Resumption of Debate on Address in ReplySpeech from the Throne

3:55 p.m.

Liberal

Sukh Dhaliwal Liberal Newton—North Delta, BC

Mr. Speaker, I congratulate you on your appointment to your position. I also congratulate the hon. member for my neighbouring riding, South Surrey—White Rock—Cloverdale, on his work for his constituents.

I listened very carefully when the hon. member mentioned fairness and the fixed election date. I am sure the hon. member and Canadians well know that the Prime Minister has betrayed Canadians by breaking the promise of a fixed election date.

With regard to fairness and spending, on the one hand the Prime Minister and the Conservative government are putting our country to the verge of deficit.

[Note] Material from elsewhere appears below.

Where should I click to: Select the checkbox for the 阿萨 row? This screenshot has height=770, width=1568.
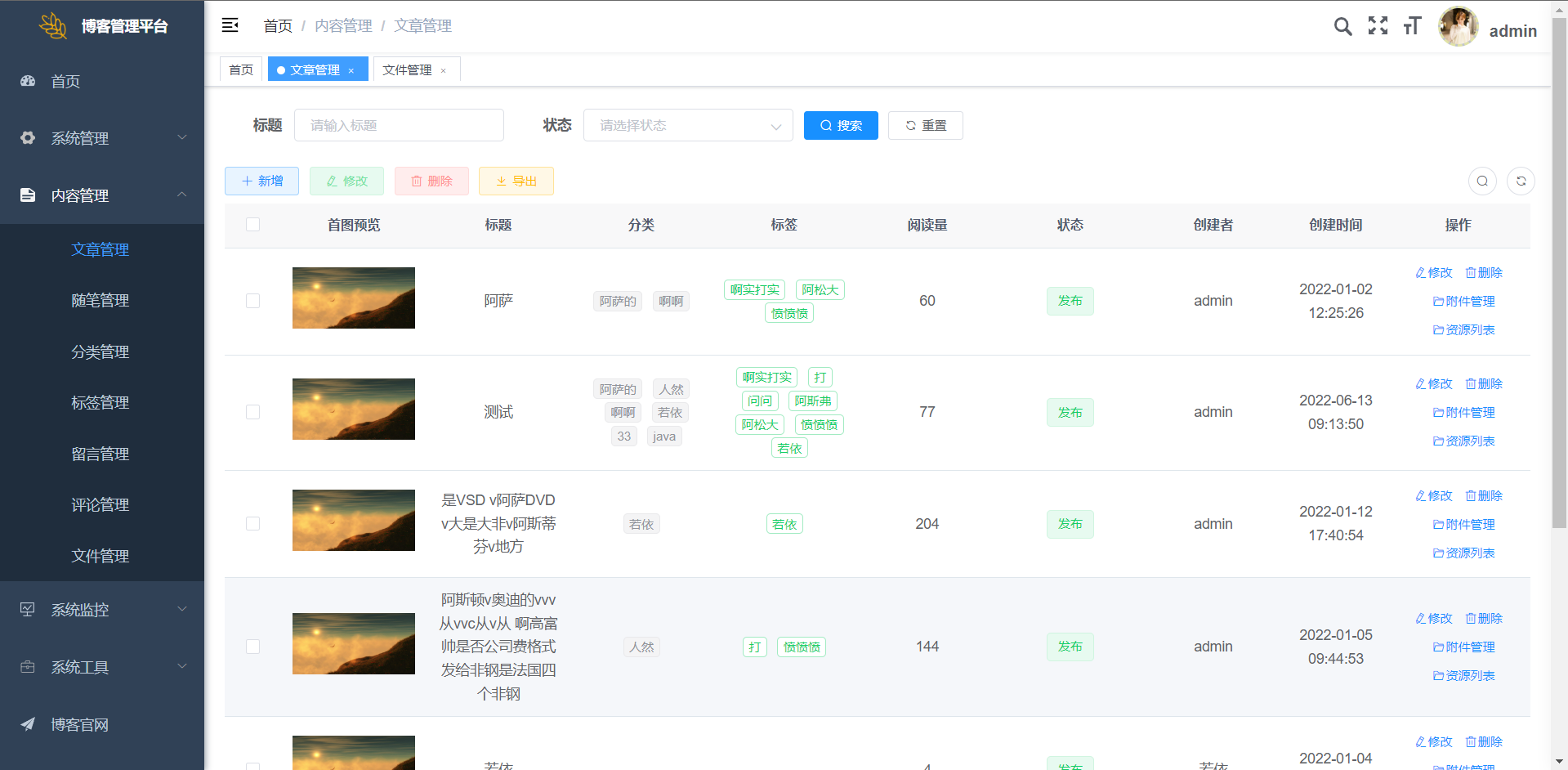[x=253, y=301]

On the other hand, our area of Surrey and Delta has elected four Conservative members out of the five, yet we see zero representation in the Prime Minister’s cabinet, even though he appointed the biggest cabinet in Canadian history by appointing 26 ministers, 11 state ministers and 27 parliamentary secretaries. What defence can the hon. member make when on the one side the Prime Minister is putting the country to the verge of deficit, while on the other side he is snubbing Surrey and Delta?

Resumption of Debate on Address in ReplySpeech from the Throne

3:55 p.m.

Conservative

Russ Hiebert Conservative South Surrey—White Rock—Cloverdale, BC

Mr. Speaker, I congratulate you on your appointment to your position. I also congratulate my colleague for Newton—North Delta for his success. It is a privilege for all of us to be here, and we never take it lightly. It is one of the things that drives all members of Parliament. We recognize the uncertainty that the economy is facing, and we come back here to do the hard work that Canadians expect us to do.

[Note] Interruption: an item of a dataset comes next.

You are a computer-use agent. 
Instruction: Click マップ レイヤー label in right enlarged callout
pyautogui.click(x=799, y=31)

My colleague raised a number of issues. I will not be able to address all of them, but I do want to address a few.

He made some passing reference to the lack of fiscal prudence, or something to that effect, and suggested that we were mishandling the government’s finances. I think the exact opposite is the case. For the last two years I have been very proud that our government has introduced two balanced budgets, budgets that provided tremendous results for Canadians.

In my speech I referred to our cutting $37 billion from the national debt. The interest savings were passed along to Canadians in the form of tax cuts. I mentioned that tax cuts of nearly $200 billion are working their way through the economic system in Canada and that families and businesses are benefiting from those tax cuts. Seniors are benefiting from splitting their pensions. There is no apology on my part, nor on this side of the House, for the steps we have taken to reduce the amount of money the government takes in and the steps we have taken to give that money back to Canadians.

We can never forget that the money the government spends is not the government’s money. That is what the Liberals used to think. It is the people’s money, and we want to be good stewards of that money. That is why we are giving it back in the form of tax cuts, while at the same time being prudent in administering the finances of the nation.

Resumption of Debate on Address in ReplySpeech from the Throne

4 p.m.

Bloc

Raynald Blais Bloc Gaspésie—Îles-de-la-Madeleine, QC

Mr. Speaker, I would like to congratulate you on your appointment.

I would also like to congratulate my colleague with whom I travelled for a few days when we participated in a mission to India related to climate change. We went to the Commonwealth General Assembly in New Delhi, where we discussed climate change and summarized the numerous problems we are currently facing and those we will face in the future.

I can quite easily imagine that the member is troubled by this situation. However, although he is worried about climate change—having participated in a meeting where many countries were worrying about the future of our planet—the Speech from the Throne still does not mention anything that would lead us to believe that the current government is worried about the situation. In fact, when the government talks about climate change, one gets the impression that it is more of an economic analysis than an environmental analysis.

I would like the member to explain how he can be open minded about climate change and still support a Speech from the Throne like this one.